Bill Baar's West Side
http://baarswestside.blogspot.com/

Crystal Clear
http://crystal.typepad.com/crystalclear/

Of course, given the assumption that Unitarian Universalists are more leftish than the public at large, where is our movement's "moderate center" and what blogs would represent it?

Chalicechick said...

I try to be a moderate center.

CC

Steven Rowe said...

there are other conservative UU blogs- - but the problem with this is how do we define conservative and liberal?
Is trade protectionism conservative or liberal?
Is shoping at big buisness conservative or liberal?
Homeschooling?
Foolish spending?

all of those have proponents on both sides of the aisle...
Am I conservative or liberal?
while my main blog is historical only -- politics always creeps into how we define history --- which may be why I havent takled those historical events yet!

and of course CC: everybody says they're the moderate center and voice of reason!

(oh, thanks for the Happy Christmas card!)

Anonymous said...

I'm touched... I have wanted to do a blog, but have been so busy I keep having to remind myself to be there for friends and family, if I want them to be there when I need them. I'm hoping to get one of my books sent off this spring, then perhaps...

Anonymous said...

Although he focuses more on poetry than politics the "Shadow of Diogenes" http://shadowofdiogenes.blogs.com/shadow/ is a conservative Unitarian blogger.

Check out this joke from his site:
"(Q) What is the difference between a Liberal and a puppy? A Puppy stops whining after it grows up. "

Chalicechick said...

Most people I now view themselves as either liberal or conservative.


Oh, and Paul has clearly never met stupid dog.

CC

Bill Baar said...

I feel more left than right. The big questions today are about how and when the US intervenes and uses power. Liberals and Conservatives can fall on different sides of that divide.

The social issues can seem to divide but I think the country is pretty life and let live on those.

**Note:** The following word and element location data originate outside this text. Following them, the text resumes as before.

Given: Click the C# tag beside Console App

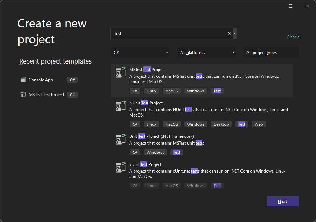Looking at the screenshot, I should point(72,80).
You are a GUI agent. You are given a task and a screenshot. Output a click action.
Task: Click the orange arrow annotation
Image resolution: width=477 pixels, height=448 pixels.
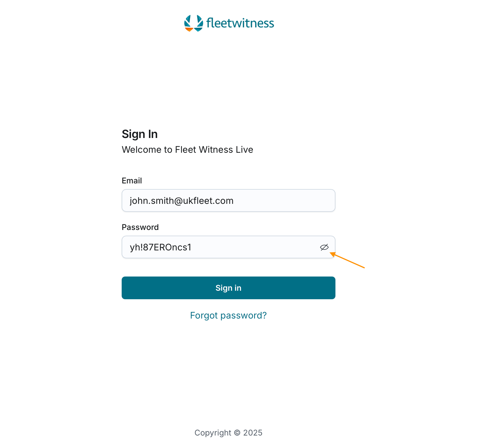[x=348, y=260]
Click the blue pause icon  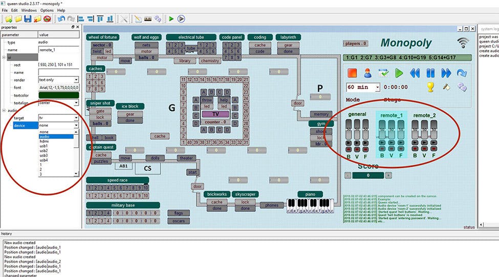pyautogui.click(x=430, y=73)
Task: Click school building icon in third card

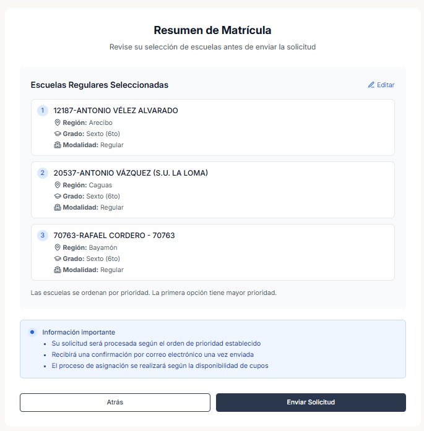Action: pyautogui.click(x=58, y=270)
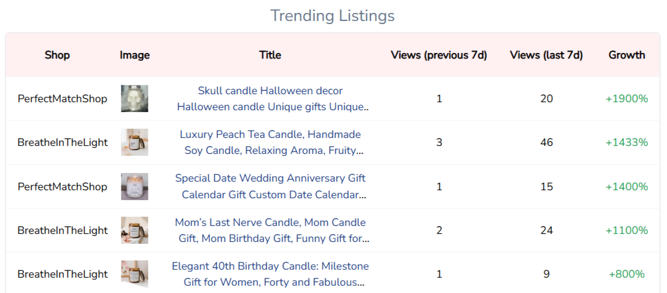This screenshot has height=293, width=667.
Task: Click the Mom's Last Nerve Candle thumbnail
Action: [x=135, y=230]
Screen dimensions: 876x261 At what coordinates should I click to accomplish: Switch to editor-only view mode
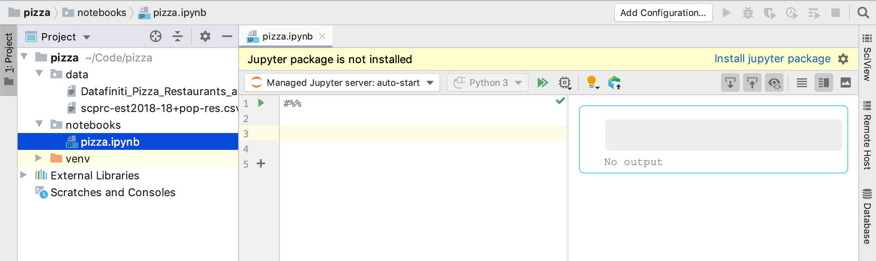802,83
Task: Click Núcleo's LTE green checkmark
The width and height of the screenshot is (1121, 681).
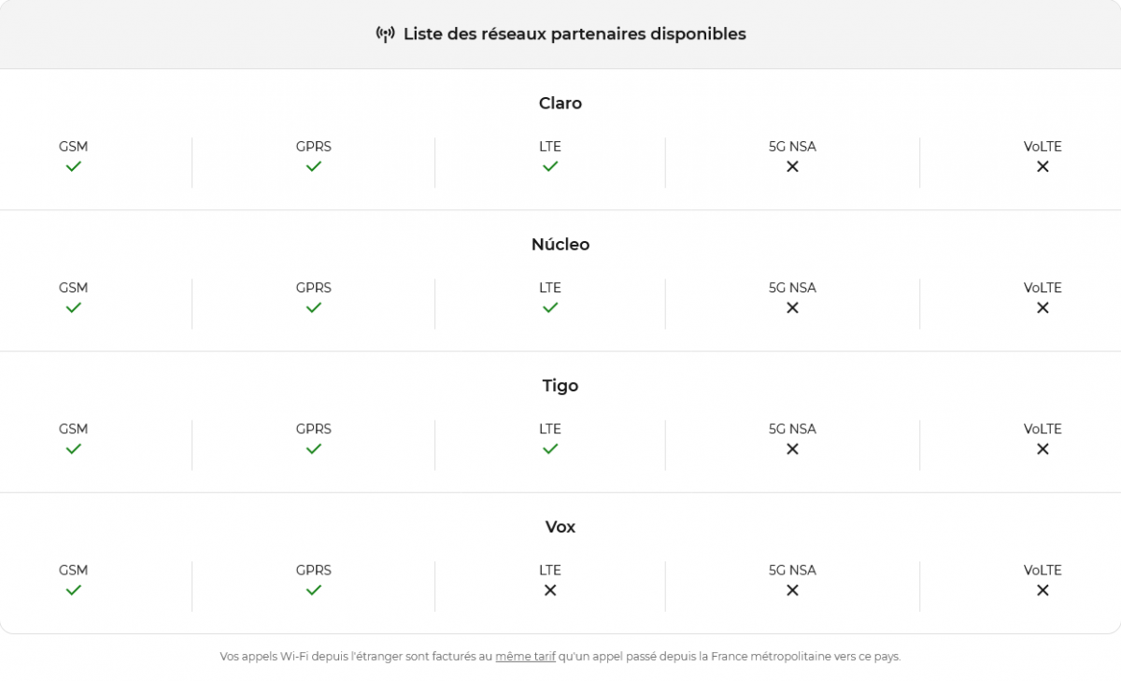Action: click(550, 307)
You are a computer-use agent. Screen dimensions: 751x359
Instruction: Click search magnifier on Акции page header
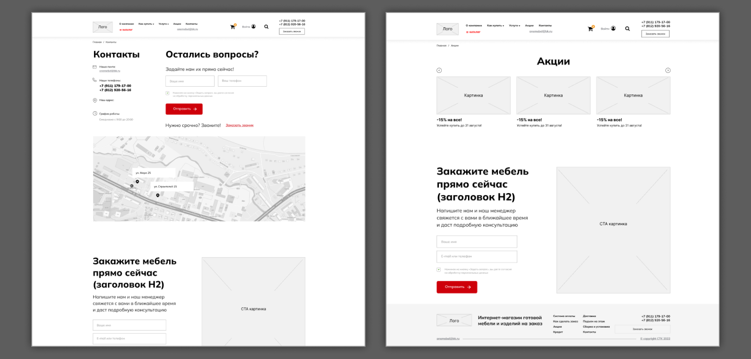627,29
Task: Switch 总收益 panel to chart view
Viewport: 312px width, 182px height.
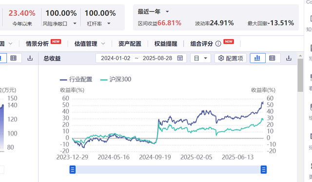Action: [x=257, y=58]
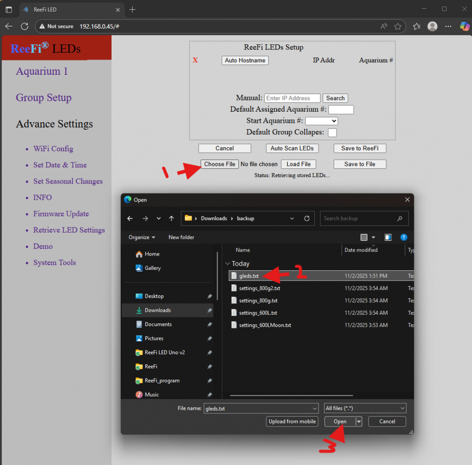The height and width of the screenshot is (465, 472).
Task: Click the favorites star icon in address bar
Action: click(x=398, y=26)
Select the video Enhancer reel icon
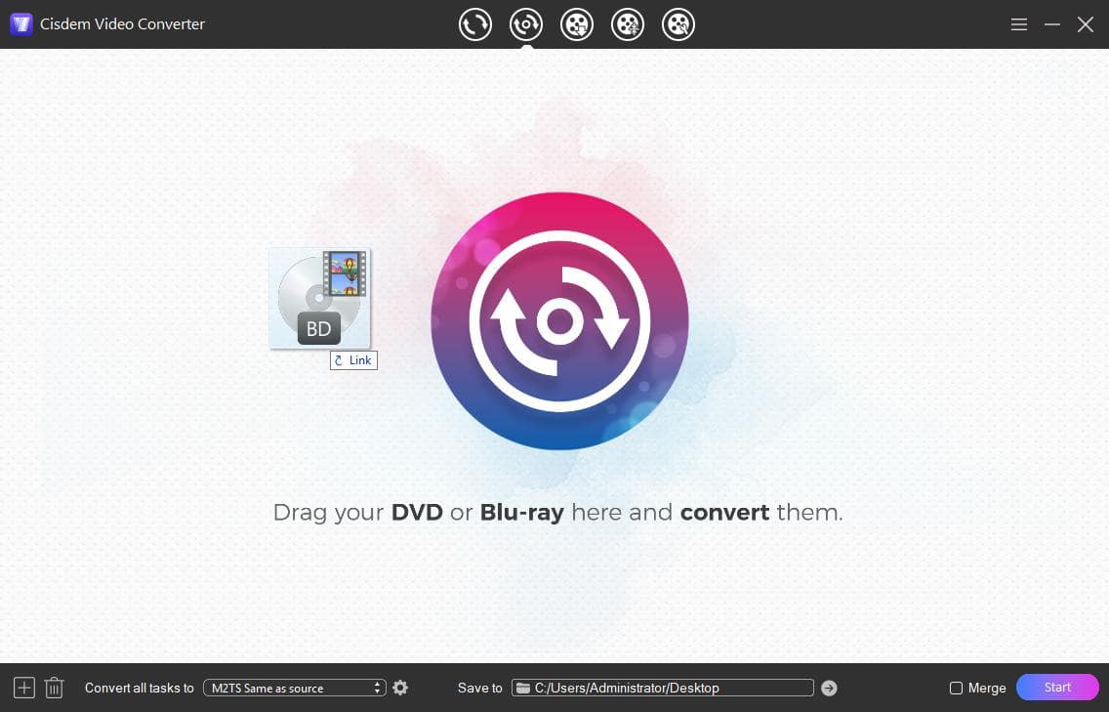The height and width of the screenshot is (712, 1109). coord(628,24)
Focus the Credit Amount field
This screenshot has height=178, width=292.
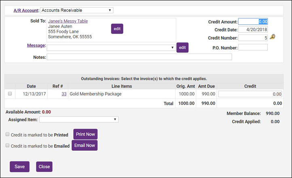pos(253,21)
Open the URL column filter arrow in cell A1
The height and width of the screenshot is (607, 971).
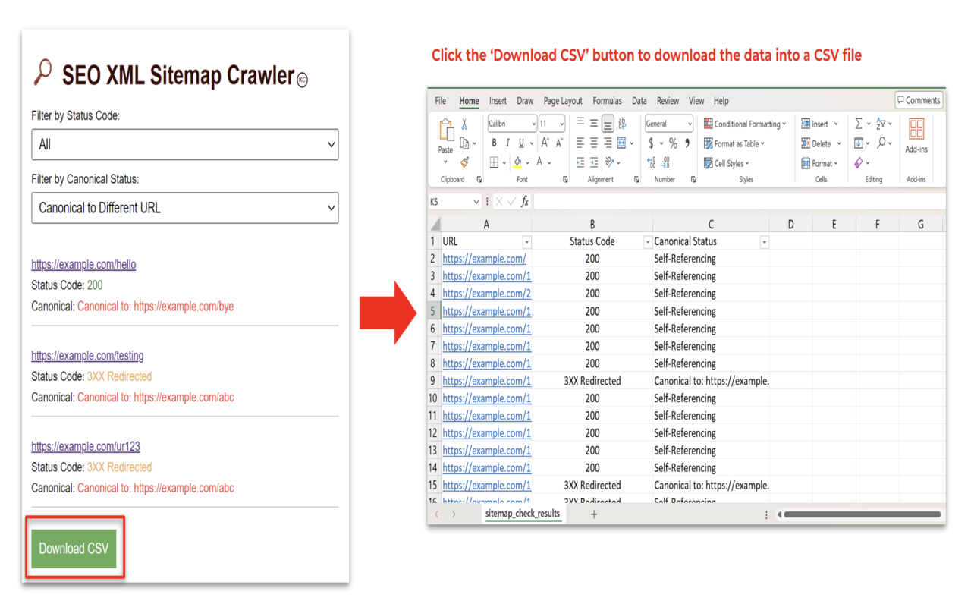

The one issue I really have changed my thinking about is abortion. I've come to believe laws should be much more restrictive there. I think overturning Roe would be a very good thing and that this issue should be put into the legislatures. I thing that would harm Republicans more then Democrats.

I'm always troubled when a faith becomes overly identified with a political movement. I don't see it in my Church but it's pervasive in the blogs I read.

Do let me know should you ever try and gather as an informat group of UU bloggers. I'm fascinated with it and the networks of people I've made. People I never would have met otherwise.
Bill

Anonymous said...

Does anyone else have a problem with the fact that Beacon press publishes the extremely sexist manhating pro-gender-cide (as in kill all the men) writings of Mary Daley and somehow considers that in line with "UU Values"? I have a problem with that.

Anonymous said...

I am generally of a Conservative bent, but I tend to be liberal in the matter of personal freedom.